The Art World Works From Home: Artist William Wegman Is Doing a Lot of Non-Dog Paintings and Playing Ping Pong Four Times a Day

The art world may be on
lockdown, but it certainly doesn’t stop. During this unprecedented
time, we’re checking in with art-world professionals, collectors,
and artists to get a glimpse into how they’re working from
home.

We recently caught up with
artist and photographer William Wegman, who’s taken refuge in
Columbia County with his family and two Weimaraners, Flo and
Topper. In his sunlit studio in the Hudson Valley, he’s been
painting up a storm and recently debuted a virtual show of new
work at Sperone Westwater.
 

Read on to learn about how
corona times have shaped Wegman’s recent work, how he’s spending
his spare time upstate, and how his famous dogs are holding up with
everybody at home.

 

Where is your new “office”?

We’re upstate in Columbia County
near the apple orchards, where I have a home and studio. We had a
good reason to leave town anyway since our residence in New York
City is being renovated and they had to stop construction there
abruptly, in early March. So we moved up here and that worked out
really well for us—we’re lucky that we had a place to go
to.

### Written problem
Extract everything from "The art world may" down to "work at Sperone Westwater." in the William Wegman interview, word for word.

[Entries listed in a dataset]
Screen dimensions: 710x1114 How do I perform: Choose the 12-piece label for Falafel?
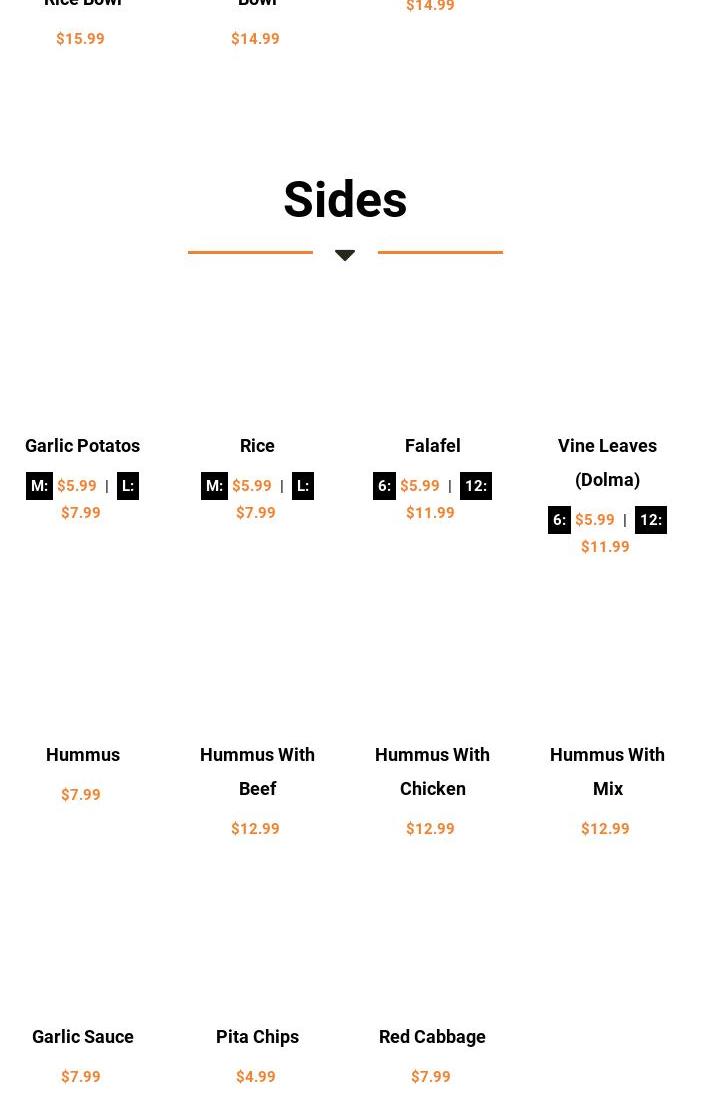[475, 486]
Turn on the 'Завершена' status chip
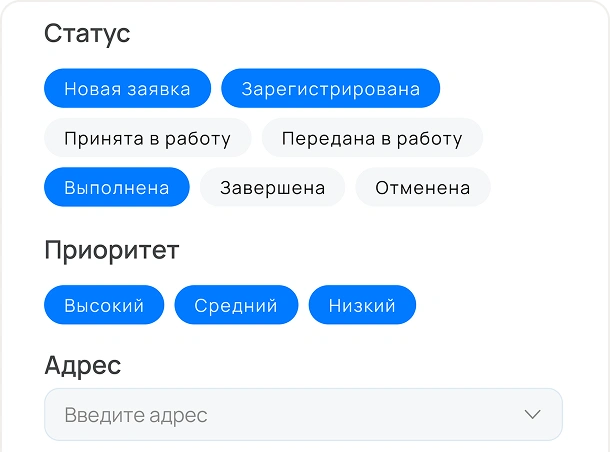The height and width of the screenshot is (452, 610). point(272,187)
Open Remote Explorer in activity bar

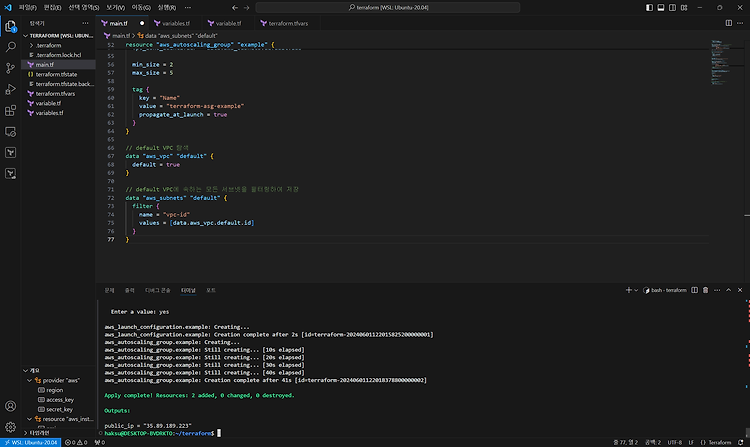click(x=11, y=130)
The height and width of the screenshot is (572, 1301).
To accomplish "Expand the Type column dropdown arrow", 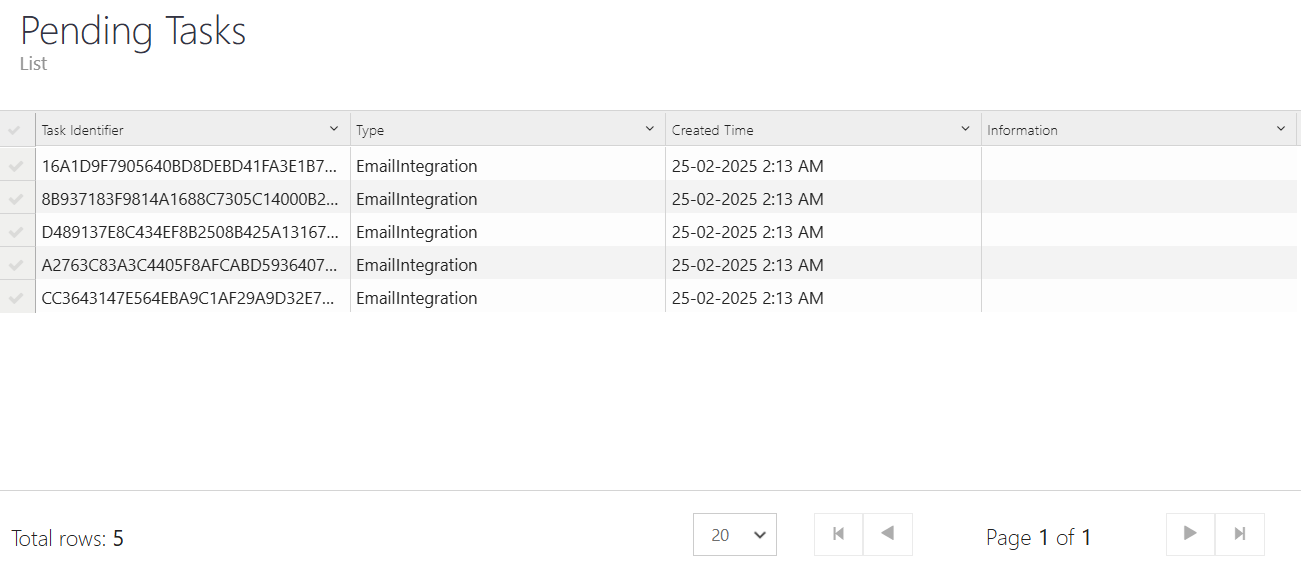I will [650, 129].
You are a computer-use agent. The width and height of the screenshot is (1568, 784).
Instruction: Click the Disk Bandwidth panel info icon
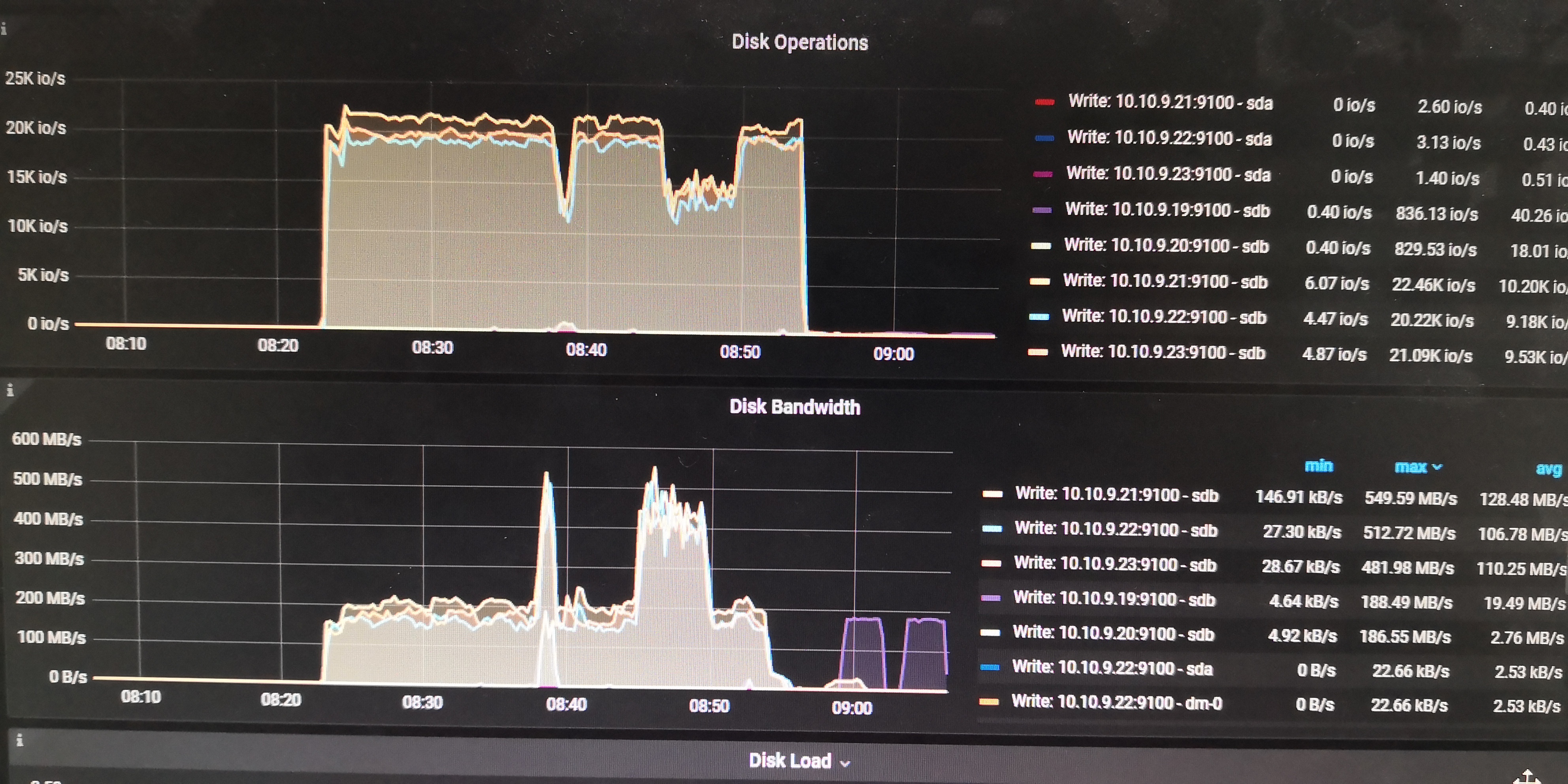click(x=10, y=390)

### Solution for this exercise
The art world may be on
lockdown, but it certainly doesn’t stop. During this unprecedented
time, we’re checking in with art-world professionals, collectors,
and artists to get a glimpse into how they’re working from
home.

We recently caught up with
artist and photographer William Wegman, who’s taken refuge in
Columbia County with his family and two Weimaraners, Flo and
Topper. In his sunlit studio in the Hudson Valley, he’s been
painting up a storm and recently debuted a virtual show of new
work at Sperone Westwater.